(Exercise materials):
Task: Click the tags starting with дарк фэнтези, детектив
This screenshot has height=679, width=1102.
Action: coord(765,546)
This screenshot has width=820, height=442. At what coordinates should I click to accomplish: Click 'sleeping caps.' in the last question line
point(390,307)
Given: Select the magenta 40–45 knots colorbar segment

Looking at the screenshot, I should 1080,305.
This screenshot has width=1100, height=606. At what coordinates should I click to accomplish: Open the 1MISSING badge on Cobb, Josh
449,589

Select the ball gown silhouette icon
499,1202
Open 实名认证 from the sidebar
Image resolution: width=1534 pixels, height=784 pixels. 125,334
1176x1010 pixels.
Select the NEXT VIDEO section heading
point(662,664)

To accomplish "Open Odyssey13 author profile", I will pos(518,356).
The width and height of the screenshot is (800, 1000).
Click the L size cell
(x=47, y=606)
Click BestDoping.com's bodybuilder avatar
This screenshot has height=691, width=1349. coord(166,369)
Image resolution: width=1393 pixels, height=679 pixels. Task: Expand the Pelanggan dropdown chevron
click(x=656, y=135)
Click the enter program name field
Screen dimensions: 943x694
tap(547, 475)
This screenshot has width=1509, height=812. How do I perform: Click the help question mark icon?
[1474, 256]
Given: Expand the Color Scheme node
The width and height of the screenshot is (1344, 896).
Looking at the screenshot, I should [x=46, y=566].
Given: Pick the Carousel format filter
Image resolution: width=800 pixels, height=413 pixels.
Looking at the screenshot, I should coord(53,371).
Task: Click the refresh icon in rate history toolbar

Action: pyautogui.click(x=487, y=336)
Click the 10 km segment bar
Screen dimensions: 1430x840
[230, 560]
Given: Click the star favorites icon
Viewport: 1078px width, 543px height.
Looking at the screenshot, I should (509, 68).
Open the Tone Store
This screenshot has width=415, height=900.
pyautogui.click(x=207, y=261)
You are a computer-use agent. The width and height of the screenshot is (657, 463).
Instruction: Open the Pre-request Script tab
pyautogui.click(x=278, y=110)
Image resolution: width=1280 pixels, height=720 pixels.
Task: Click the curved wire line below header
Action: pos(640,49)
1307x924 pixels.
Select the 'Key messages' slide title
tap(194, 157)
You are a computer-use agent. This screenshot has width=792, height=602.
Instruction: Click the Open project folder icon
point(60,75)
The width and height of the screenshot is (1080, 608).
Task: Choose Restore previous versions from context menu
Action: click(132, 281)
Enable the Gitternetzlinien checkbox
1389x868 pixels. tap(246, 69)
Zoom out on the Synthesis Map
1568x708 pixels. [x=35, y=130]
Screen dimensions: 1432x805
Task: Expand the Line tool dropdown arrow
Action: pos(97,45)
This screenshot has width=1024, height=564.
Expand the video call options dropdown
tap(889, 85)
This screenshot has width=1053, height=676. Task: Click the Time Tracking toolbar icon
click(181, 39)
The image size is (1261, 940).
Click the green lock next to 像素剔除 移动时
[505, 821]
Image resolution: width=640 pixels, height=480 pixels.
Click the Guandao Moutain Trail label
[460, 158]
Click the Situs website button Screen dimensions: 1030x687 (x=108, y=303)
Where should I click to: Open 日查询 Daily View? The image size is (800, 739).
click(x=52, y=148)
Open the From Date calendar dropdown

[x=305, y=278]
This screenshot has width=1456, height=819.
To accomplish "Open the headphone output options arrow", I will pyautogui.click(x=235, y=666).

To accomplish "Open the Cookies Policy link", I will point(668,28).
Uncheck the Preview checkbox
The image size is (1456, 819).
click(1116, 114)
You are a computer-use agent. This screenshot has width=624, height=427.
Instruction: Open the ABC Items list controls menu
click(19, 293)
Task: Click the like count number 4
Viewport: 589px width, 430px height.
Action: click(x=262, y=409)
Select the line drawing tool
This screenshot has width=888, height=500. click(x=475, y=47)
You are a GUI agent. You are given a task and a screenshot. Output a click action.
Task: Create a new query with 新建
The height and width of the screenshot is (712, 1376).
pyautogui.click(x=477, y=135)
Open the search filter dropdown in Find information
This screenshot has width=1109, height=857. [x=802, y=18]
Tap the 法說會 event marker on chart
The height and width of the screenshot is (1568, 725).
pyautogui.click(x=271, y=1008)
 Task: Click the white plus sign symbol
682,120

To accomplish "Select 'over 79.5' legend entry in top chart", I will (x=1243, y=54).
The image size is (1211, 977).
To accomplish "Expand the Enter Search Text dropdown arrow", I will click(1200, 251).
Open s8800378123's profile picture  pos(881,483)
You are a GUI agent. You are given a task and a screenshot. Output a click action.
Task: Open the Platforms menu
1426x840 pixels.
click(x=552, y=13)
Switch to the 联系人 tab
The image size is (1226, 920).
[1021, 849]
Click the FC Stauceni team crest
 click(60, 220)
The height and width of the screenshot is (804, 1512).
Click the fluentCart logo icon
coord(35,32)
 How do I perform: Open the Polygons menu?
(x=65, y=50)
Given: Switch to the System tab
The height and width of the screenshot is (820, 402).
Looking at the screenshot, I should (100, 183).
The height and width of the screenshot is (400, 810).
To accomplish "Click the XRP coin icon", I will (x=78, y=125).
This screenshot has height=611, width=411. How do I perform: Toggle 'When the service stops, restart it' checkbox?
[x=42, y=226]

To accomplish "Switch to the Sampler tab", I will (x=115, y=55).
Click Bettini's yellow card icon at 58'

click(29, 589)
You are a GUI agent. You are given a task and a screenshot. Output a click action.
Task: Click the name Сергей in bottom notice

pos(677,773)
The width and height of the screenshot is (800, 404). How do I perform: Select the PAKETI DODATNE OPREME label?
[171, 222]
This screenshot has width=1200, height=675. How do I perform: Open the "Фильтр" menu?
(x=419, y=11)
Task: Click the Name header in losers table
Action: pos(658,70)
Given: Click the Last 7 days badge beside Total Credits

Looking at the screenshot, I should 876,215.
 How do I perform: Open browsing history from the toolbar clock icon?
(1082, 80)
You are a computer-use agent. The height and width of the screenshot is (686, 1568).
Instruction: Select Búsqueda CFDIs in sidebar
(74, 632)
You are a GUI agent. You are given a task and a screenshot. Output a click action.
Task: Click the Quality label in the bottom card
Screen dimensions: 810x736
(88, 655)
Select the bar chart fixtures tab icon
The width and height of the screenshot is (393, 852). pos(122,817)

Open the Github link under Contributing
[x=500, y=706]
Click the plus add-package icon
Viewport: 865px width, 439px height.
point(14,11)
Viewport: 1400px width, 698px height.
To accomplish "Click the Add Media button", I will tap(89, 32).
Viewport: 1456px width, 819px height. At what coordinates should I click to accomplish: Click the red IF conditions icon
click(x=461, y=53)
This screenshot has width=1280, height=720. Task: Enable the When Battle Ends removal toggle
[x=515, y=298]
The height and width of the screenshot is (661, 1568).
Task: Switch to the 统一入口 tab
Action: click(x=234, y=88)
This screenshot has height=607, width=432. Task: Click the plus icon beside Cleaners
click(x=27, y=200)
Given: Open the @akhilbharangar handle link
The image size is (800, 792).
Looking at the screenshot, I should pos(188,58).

(To do): Format the items as a numbered list, omitting blank lines, beginning with the line that contains "Tap the 法說會 event marker on chart" and continuing through the line that contains "will click(1200, 251).".

(Exercise result):
1. Tap the 法說會 event marker on chart
2. The height and width of the screenshot is (1568, 725).
3. pyautogui.click(x=271, y=1008)
4.  Task: Click the white plus sign symbol
5. 682,120
6. To accomplish "Select 'over 79.5' legend entry in top chart", I will (x=1243, y=54).
7. The image size is (1211, 977).
8. To accomplish "Expand the Enter Search Text dropdown arrow", I will click(1200, 251).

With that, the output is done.